> **Text shown**:
Of course, God gifts each one of us differently, but do not miss the point of Acts 8. The point of Acts 8 is that the advance of the Gospel was carried on the backs of the common man and the common woman who had no professional title, no educational degree, and no special abilities. This is way that God worked in the beginning of the church and this is the way that God works in the church today. If the church is to be healthy and if the church is to be strong it is because that church understood the principles about who we are and what God has called us to do.

Paul writes, in I Corinthians,

26 …Not many of you were wise by human standards; not many were influential; not many were of noble birth. 27 But God chose the foolish things of the world to shame the wise; God chose the weak things of the world to shame the strong.

Paul wants us to understand that, yes, we are plain, ordinary folk, but this is precisely who God chooses; that God delights to take the ordinary to do extraordinary things through us.

What made these ordinary and common men and women so effective in proclaiming Jesus? There are three qualities that are to be a part of the lives of ordinary people. First, these men and women were single minded. They were not diverted from their God-given call. They didn’t allow anything to distract them. They were completely consecrated. They were willing instruments.

We have to understand their situation: they were driven from their homes and they weren’t able to get a good selling price for their home because they had to leave so quickly. Their homes were taken away from them. Their jobs were taken away from them. They were driven away from their community and their friends. Wouldn’t it be easy for us to say in that situation, “Well, my situation is so overwhelming, how could God expect me to do anything in this condition?” And yet, that is not what they did. They did just the opposite. They considered that God was scattering them, He was planting them, in another place to do the mission work of the church of proclaiming the Gospel and they allowed their circumstances and the difficulty of their circumstances to cause them to become more single-minded and passionate about their purpose in life.

These, also, were men and women who knew Jesus and they loved Him deeply because He first loved them and they were passionate about Him. They knew that hard times had come but that their God loved them and He had a purpose, and that purpose was to exalt Jesus Christ in their lives and through their difficulties. It is impossible for us to tell others about a person that we don’t know and we don’t love and these were ordinary people who simply loved Jesus.

> **Records shown**:
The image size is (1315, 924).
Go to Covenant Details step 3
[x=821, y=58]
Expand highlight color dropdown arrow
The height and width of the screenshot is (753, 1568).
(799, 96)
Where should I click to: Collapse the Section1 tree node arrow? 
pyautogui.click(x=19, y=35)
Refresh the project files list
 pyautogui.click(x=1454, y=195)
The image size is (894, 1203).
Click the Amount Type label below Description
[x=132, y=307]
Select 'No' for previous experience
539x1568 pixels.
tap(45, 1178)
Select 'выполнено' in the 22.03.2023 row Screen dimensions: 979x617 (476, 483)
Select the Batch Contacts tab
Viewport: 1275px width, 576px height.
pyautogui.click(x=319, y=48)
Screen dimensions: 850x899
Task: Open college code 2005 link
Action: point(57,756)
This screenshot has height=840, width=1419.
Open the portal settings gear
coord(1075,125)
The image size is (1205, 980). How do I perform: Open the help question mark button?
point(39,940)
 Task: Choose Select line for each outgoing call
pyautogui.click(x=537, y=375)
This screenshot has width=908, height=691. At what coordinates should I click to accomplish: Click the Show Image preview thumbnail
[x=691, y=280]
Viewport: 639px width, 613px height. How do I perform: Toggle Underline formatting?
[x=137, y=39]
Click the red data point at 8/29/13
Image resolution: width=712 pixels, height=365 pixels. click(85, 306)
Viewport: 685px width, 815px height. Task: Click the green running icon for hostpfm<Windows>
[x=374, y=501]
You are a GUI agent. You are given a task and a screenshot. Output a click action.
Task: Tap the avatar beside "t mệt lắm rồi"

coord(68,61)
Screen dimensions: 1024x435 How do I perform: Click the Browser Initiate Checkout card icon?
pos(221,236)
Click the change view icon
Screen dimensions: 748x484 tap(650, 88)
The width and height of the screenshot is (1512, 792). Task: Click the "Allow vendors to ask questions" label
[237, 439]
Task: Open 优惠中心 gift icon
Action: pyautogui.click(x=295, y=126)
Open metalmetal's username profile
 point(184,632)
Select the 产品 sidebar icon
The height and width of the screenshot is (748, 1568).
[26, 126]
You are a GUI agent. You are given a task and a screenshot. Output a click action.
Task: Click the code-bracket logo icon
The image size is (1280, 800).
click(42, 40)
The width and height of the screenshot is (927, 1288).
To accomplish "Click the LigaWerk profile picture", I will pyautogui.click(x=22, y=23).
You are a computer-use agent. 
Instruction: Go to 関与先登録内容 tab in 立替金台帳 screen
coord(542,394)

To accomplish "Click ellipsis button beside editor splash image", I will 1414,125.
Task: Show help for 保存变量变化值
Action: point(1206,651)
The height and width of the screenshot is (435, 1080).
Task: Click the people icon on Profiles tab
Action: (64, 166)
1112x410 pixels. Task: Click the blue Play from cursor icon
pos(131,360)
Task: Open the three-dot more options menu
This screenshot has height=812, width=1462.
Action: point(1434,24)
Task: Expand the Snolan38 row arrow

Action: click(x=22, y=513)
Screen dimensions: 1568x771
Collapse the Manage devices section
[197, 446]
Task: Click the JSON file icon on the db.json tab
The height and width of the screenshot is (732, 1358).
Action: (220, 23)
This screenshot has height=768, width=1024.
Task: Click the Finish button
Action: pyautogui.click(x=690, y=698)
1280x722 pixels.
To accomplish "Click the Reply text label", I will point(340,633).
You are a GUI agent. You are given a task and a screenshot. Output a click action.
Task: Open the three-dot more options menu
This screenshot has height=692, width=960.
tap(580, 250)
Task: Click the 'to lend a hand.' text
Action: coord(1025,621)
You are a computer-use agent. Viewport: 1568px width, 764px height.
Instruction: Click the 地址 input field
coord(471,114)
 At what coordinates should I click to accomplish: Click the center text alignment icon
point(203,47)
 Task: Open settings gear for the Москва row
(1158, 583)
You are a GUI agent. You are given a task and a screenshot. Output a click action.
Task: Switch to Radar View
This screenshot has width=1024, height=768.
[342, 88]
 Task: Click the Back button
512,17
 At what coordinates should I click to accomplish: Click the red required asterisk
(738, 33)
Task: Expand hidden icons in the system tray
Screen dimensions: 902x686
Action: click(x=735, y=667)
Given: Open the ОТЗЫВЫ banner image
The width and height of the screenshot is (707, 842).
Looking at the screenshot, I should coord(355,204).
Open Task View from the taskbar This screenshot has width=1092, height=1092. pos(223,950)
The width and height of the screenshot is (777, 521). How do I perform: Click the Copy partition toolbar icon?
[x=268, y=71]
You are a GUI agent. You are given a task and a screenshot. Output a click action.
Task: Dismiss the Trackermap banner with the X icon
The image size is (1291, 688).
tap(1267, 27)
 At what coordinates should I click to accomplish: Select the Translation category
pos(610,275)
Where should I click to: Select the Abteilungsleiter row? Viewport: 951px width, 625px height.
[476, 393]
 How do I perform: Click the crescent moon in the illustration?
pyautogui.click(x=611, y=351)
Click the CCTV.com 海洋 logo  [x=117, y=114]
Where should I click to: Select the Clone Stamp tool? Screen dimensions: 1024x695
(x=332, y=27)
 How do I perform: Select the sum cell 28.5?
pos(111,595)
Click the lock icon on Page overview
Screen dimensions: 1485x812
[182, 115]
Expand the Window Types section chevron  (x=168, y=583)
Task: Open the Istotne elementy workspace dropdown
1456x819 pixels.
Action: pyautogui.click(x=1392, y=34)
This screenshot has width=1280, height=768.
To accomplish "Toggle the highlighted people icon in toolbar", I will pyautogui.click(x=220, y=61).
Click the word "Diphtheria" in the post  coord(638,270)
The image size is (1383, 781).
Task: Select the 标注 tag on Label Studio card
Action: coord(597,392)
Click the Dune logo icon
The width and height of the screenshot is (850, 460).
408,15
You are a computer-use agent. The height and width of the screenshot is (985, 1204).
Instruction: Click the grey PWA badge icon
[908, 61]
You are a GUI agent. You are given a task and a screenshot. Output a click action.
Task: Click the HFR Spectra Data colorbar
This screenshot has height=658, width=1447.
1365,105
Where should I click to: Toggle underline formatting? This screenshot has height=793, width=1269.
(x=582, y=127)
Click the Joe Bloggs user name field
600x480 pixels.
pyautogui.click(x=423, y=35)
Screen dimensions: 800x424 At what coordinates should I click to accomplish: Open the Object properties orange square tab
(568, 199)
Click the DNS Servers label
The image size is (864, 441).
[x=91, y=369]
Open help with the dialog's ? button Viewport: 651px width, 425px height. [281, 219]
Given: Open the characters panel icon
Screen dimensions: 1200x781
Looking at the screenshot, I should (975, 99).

> **Goals**:
1: Return every line of the rows that contains the word "dropdown".
2: Pick up the passage on Acts 8 where it ends and continue it.
The passage on Acts 8 and the rows come from separate sources.

> **Solved problems**:
1:
Expand highlight color dropdown arrow
Task: Open the Istotne elementy workspace dropdown

2:
The third quality about these ordinary men and women that made them so effective is that they kept in contact with unsaved world. They refused to cluster and they refused to become isolated. They refused to protect themselves. Remember that they were scattered because of persecution. If you were scattered because an unbelieving world said, “We don’t like you. We don’t like your faith and we don’t like your allegiance to Jesus Christ,” when you got scattered and you were setting up shop in your new community, what would be the temptation you would face? Would it be to say, “We went through this once? We really don’t want to go through it again. Let’s be a little bit more wise and let’s be a little bit more careful. We don’t have to get out there and share this message with the same zeal we had when we were in Jerusalem.” Wouldn’t that be a temptation for you? It certainly would be for me.

What we find here is just the opposite. During times of persecution, it is easy to think, “Let’s stay to ourselves and not talk to strangers. Let’s do business when we have to but let’s circle the wagons because this is a hostile world and we need to protect our children. We don’t want our children to be assaulted so let’s just circle the wagons and build a community to ourselves.”
That is not what they did. They recognized that God had placed them there to be in proper contact with the outside world and that is precisely what they did. Even as they were scattered they began to come in contact with and talk with unbelievers who often didn’t like them and didn’t like their message, but none-the-less, they used this terrible trial as an opportunity for a greater witness.

God loves to use weak vessels. He loves to use ordinary people. If it is our goal to be used by God as a witness for Jesus Christ, understand that we must be in contact with those who don’t believe. Let’s consider this, “If I am not in contact with unbelievers what is my potential for witness? My potential for witness, statistically, is “zero”! It is 0.000 percent. If we have no relationship with people who don’t know Jesus Christ as Savior then we won’t be able to share with anybody about Jesus Christ and what He has done.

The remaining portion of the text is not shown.